== Data for review ==
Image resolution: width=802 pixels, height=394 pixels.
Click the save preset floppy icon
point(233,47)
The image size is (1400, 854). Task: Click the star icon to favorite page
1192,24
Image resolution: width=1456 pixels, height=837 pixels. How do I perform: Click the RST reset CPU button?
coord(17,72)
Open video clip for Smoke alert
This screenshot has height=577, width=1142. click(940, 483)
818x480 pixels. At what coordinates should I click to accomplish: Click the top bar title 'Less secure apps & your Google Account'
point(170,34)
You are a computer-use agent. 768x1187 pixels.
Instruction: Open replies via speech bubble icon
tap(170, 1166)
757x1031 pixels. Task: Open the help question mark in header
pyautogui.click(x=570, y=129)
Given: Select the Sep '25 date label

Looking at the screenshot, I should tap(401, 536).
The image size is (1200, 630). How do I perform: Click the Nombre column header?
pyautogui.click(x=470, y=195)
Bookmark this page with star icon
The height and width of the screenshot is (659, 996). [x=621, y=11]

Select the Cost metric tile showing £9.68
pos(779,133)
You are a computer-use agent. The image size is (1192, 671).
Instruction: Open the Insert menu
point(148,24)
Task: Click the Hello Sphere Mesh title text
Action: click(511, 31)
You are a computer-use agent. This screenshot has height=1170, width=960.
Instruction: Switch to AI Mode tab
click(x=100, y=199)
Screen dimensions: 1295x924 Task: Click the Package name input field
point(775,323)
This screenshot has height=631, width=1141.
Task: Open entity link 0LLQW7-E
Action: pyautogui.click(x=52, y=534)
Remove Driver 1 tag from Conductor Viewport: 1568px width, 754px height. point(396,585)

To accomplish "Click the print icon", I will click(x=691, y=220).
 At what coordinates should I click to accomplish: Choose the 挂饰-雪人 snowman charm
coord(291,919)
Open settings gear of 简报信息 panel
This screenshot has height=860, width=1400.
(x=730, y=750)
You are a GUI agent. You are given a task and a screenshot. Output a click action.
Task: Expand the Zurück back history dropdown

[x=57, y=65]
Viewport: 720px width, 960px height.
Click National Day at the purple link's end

== Exercise directions ==
Retype each record, matching it exactly.

== Exercise solution ==
Image resolution: width=802 pixels, height=394 pixels.
Click the save preset floppy icon
point(233,47)
The image size is (1400, 854). Task: Click the star icon to favorite page
1192,24
Image resolution: width=1456 pixels, height=837 pixels. How do I perform: Click the RST reset CPU button?
coord(17,72)
Open video clip for Smoke alert
This screenshot has height=577, width=1142. click(940, 483)
818x480 pixels. At what coordinates should I click to accomplish: Click the top bar title 'Less secure apps & your Google Account'
point(170,34)
You are a computer-use agent. 768x1187 pixels.
Instruction: Open replies via speech bubble icon
tap(170, 1166)
757x1031 pixels. Task: Open the help question mark in header
pyautogui.click(x=570, y=129)
Given: Select the Sep '25 date label

Looking at the screenshot, I should tap(401, 536).
The image size is (1200, 630). How do I perform: Click the Nombre column header?
pyautogui.click(x=470, y=195)
Bookmark this page with star icon
The height and width of the screenshot is (659, 996). [x=621, y=11]

Select the Cost metric tile showing £9.68
pos(779,133)
You are a computer-use agent. The image size is (1192, 671).
Instruction: Open the Insert menu
point(148,24)
Task: Click the Hello Sphere Mesh title text
Action: click(511, 31)
You are a computer-use agent. This screenshot has height=1170, width=960.
Instruction: Switch to AI Mode tab
click(x=100, y=199)
Screen dimensions: 1295x924 Task: Click the Package name input field
point(775,323)
This screenshot has height=631, width=1141.
Task: Open entity link 0LLQW7-E
Action: pyautogui.click(x=52, y=534)
Remove Driver 1 tag from Conductor Viewport: 1568px width, 754px height. point(396,585)

To accomplish "Click the print icon", I will click(x=691, y=220).
 At what coordinates should I click to accomplish: Choose the 挂饰-雪人 snowman charm
coord(291,919)
Open settings gear of 简报信息 panel
This screenshot has height=860, width=1400.
(x=730, y=750)
You are a GUI agent. You are given a task and a screenshot. Output a click action.
Task: Expand the Zurück back history dropdown

[x=57, y=65]
Viewport: 720px width, 960px height.
Click National Day at the purple link's end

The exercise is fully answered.